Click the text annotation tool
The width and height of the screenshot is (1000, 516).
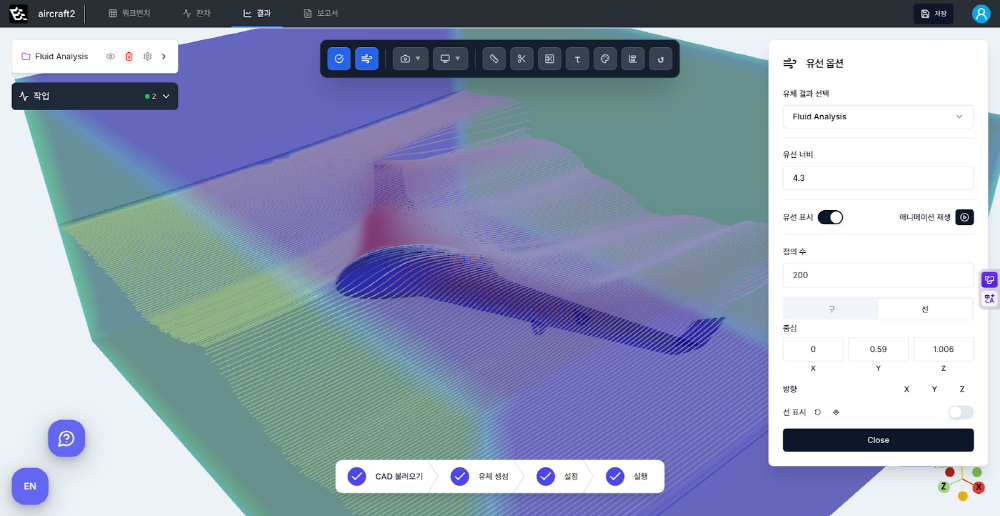(x=577, y=59)
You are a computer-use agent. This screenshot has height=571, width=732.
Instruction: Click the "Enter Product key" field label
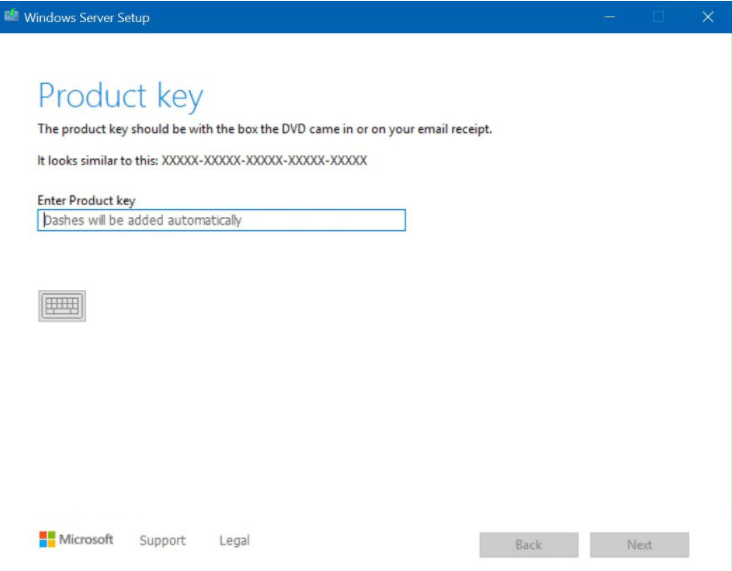86,201
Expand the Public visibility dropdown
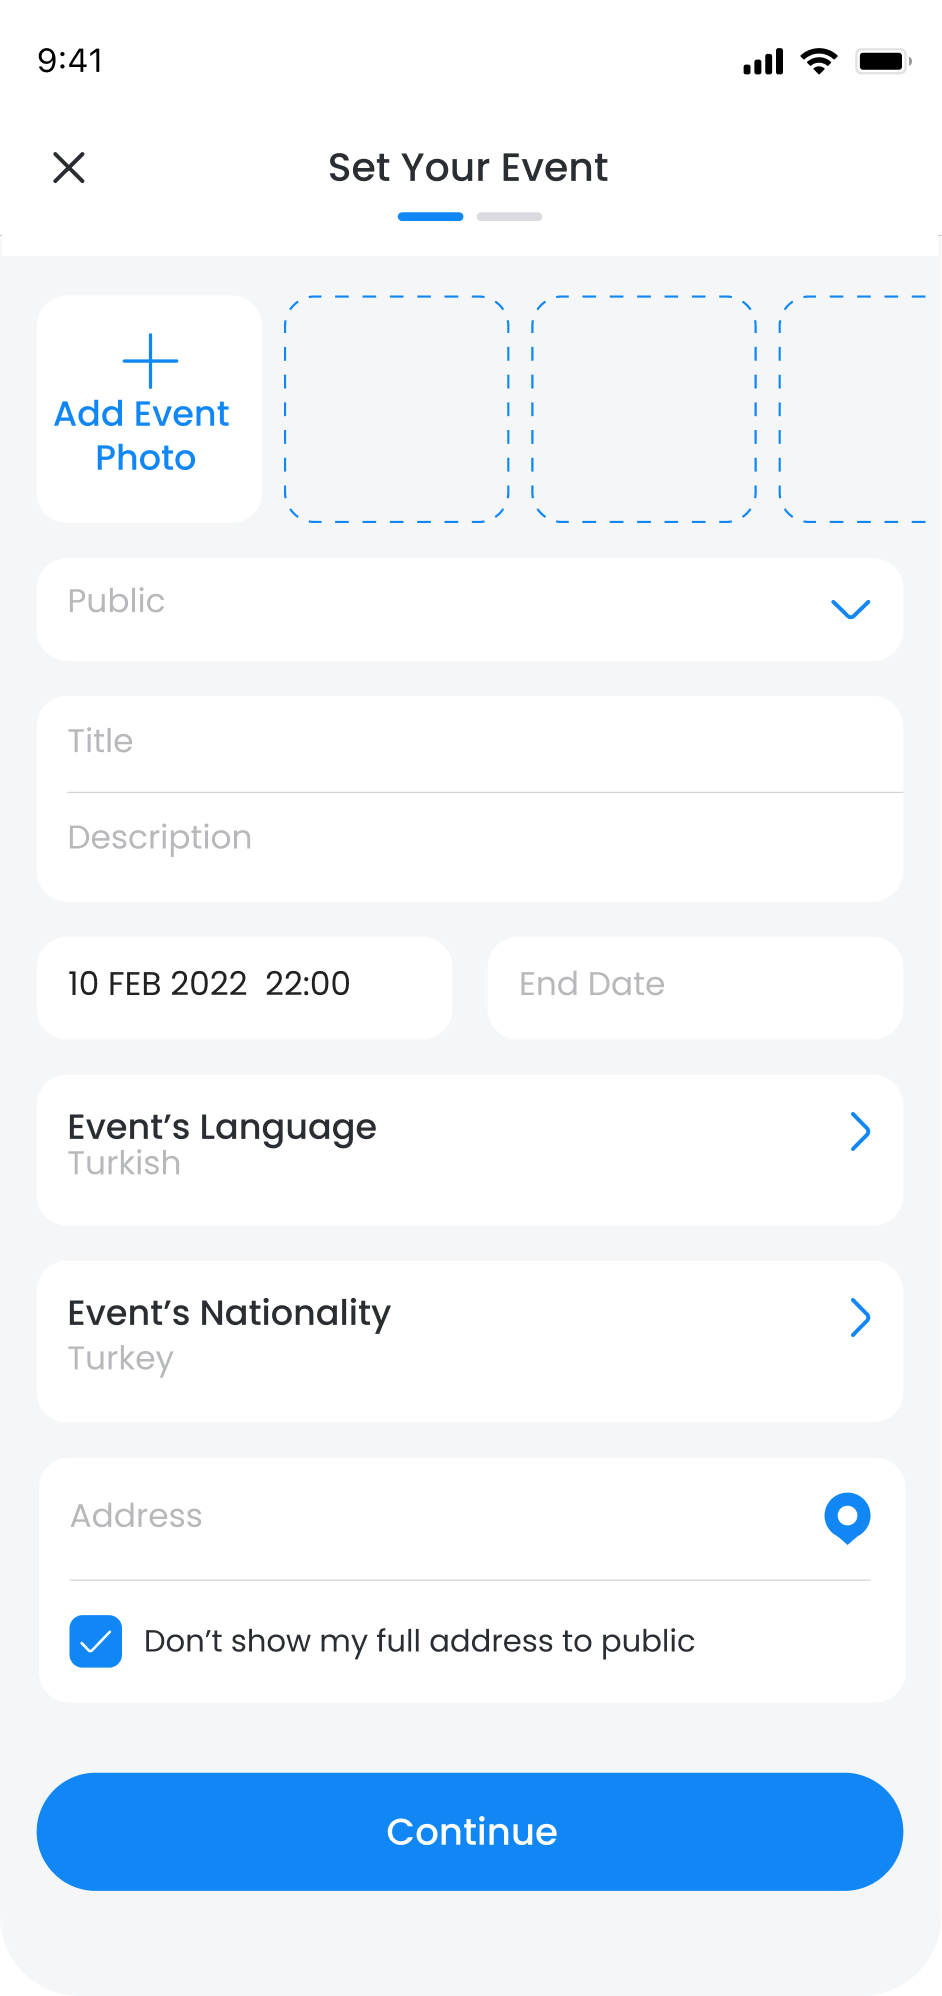This screenshot has height=1996, width=942. [850, 609]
____________
_Task instructions_
Please reproduce the entries from above exactly; images are not part of the copy.

_Written answer_
Click the text annotation tool
The width and height of the screenshot is (1000, 516).
(x=577, y=59)
You are a computer-use agent. This screenshot has height=571, width=732.
Instruction: Click the "Enter Product key" field label
86,201
Expand the Public visibility dropdown
This screenshot has height=1996, width=942. [850, 609]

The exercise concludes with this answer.